Jules, she’s come to realize over the last couple of years, never should have been raised here. Mary Pat—one look at her baby pictures and childhood snapshots, all scrunched face and wide shoulders and small powerful body, ready to audition for the roller derby or some shit—looks like she came off a conveyor belt for tough Irish broads. Most people would sooner pick a fight with a stray dog with a taste for flesh then fuck with a Southie chick who grew up in the PJs.
But that’s Mary Pat.
Jules is tall and sinewy, with long smooth hair the color of an apple. Every inch of her is soft and feminine and waiting on a broken heart the way miners wait on black lung—she just knows it’s coming. She’s fragile, this product of Mary Pat’s womb—fragile in the eyes, fragile in her flesh, fragile in her soul. All the tough talk, the cigarettes, the ability to swear like a sailor and spit like a longshoreman, can’t fully disguise that. Mary Pat’s mother, Louise “Weezie” Flanagan, a Hall of Fame Irish Tough Broad who’d stood four-eleven and weighed ninety-five pounds soaking wet after a Thanksgiving dinner, told Mary Pat a few times, “You’re either a fighter or a runner. And runners always run out of road.”
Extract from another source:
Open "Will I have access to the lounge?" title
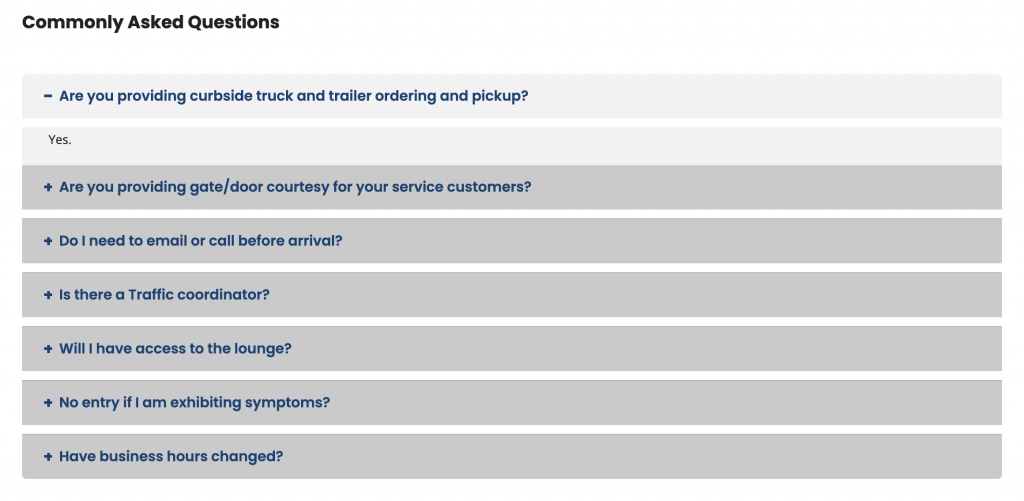This screenshot has height=501, width=1024. click(175, 350)
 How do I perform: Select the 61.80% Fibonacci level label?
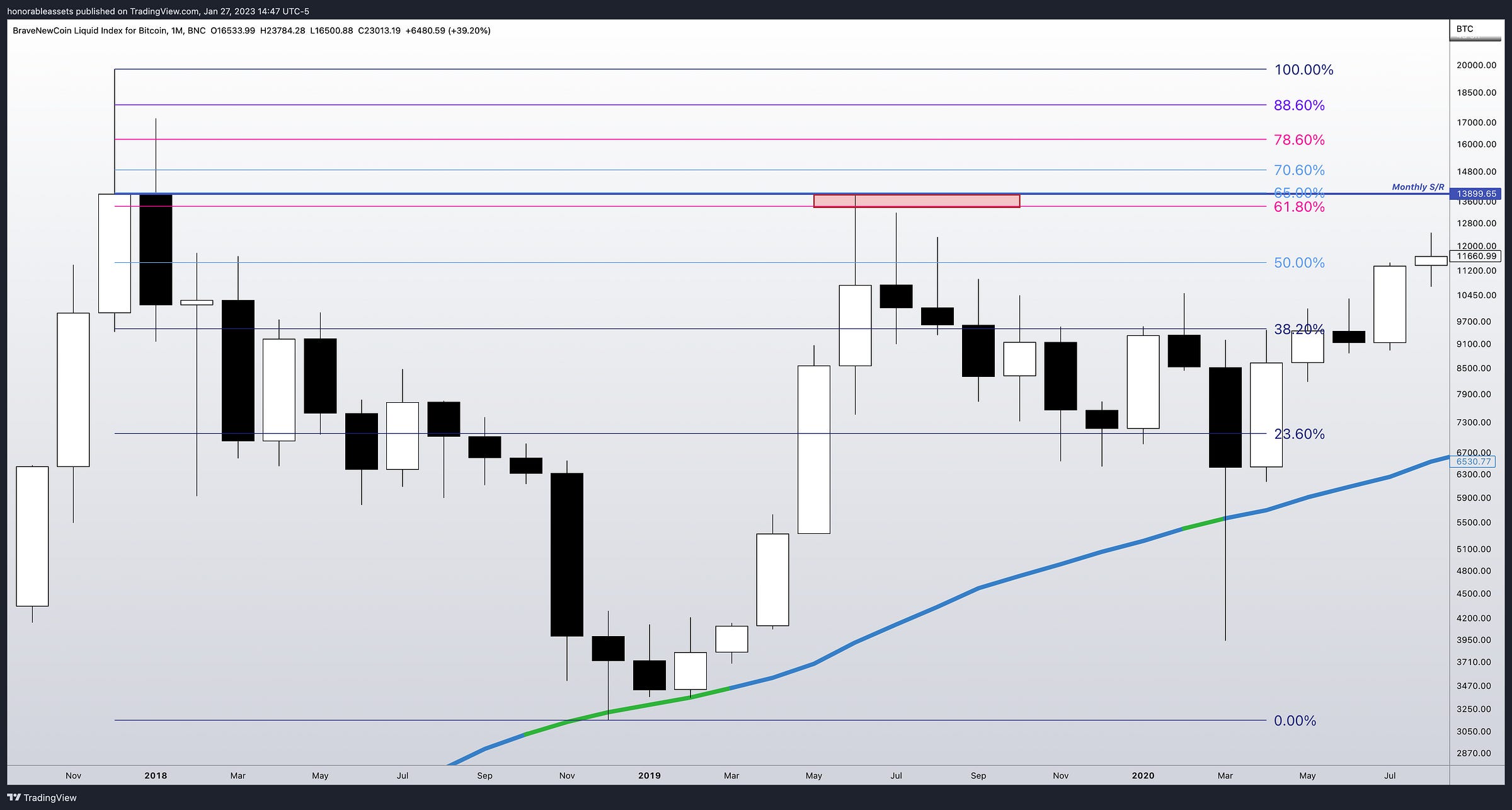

Mary Pat sometimes wishes she’d found a way to get them out of Commonwealth before Jules finds out which she is.
“So where’s this rally taking place?” Jules asks.
“We’re going downtown.”
“Yeah?” That gets a wry smile from her daughter as she stubs out her cigarette. “Crossing the bridge ’n’ shit.” Jules raises her eyebrows up and down. “Look at you.”
Mary Pat reaches across the table and pats her hand so she’ll look at her. “We’re going to City Hall. They can’t ignore us, Jules. They’re gonna see us, they’re gonna fucking hear us. You kids ain’t alone.”
Jules gives her a smile that’s hopeful and broken at the same time. “Yeah?” She lowers her head. Her voice is a wet whisper when she says, “Thanks, Ma.”
“Of course.” Mary Pat feels something clench in the back of her throat. “You bet, sweetie.”
This may have been the longest she’s sat with her daughter, just talking, in months. She’d forgotten how much she likes it.
A tiny clap of thunder shakes the floor beneath their feet, rattles through the walls, and the lights come on above the stove. The fans start moving in the windows. Radios and TVs in the other apartments return to battle with one another. Someone whoops.
Jules shrieks, “I call shower!” and bolts from her chair like she owes it money.
Mary Pat makes coffee. Takes it into the living room with one of the freshly emptied ashtrays and turns on the TV. They’re all over the news—South Boston and the coming school year. Black kids about to get bused into Southie. White kids about to get bused out to Roxbury. No one on either side happy about the prospect.
Except the agitators, the blacks who sued the school committee—been suing it for nine years because nothing was ever good enough.
Mary Pat has worked alongside too many blacks at Meadow Lane Manor and the shoe factory to believe they’re bad or naturally lazy. Plenty of good, hardworking, upstanding Negroes want the same things she wants—a steady paycheck, food on the table, children safe in their beds. She’s told both her children if they’re going to say “nigger” around her, they better be sure they’re using it about those blacks who aren’t upstanding, don’t work hard, don’t stay married, and have babies just to keep the welfare checks rolling in.
Noel, just before he left for Vietnam, said, “That describes most of the ones I’ve ever met, Ma.”
“And how many have you met?” Mary Pat wanted to know. “You see a lot of coloreds walking up West Broadway, do ya?”
“No,” he said, “but I see ’em downtown. See ’em on the T.” He used one hand to imitate someone holding a subway strap and the other to scratch under his arm like a monkey. “They’s always going to Fo’-rest Hills.” He made chimp sounds and she swatted at him.
“Don’t be ignorant,” she said. “I didn’t raise you to be ignorant.”
He smiled at her.
God, she misses her son’s smile; she first saw it, crooked and wide, when he was on her breast, drunk on mother’s milk, and it blew open a chamber of her heart that refuses to close no matter how hard she presses down on it.
He kissed her on the top of her head. “You’re too nice for these projects, Ma. Anyone ever tell you that?”
And then he was gone. Back out to the streets. All Southie kids loved the streets but none more so than project kids. Project kids hated staying in the way rich people hated work. Staying in meant smelling your neighbors’ food through the walls, hearing their fights, their fucks, their toilet flushes, what they listened to on their radios and record players, what they watched on TV. Sometimes you’d swear you could smell them, their body odor and cigarette breath and swollen-feet stink.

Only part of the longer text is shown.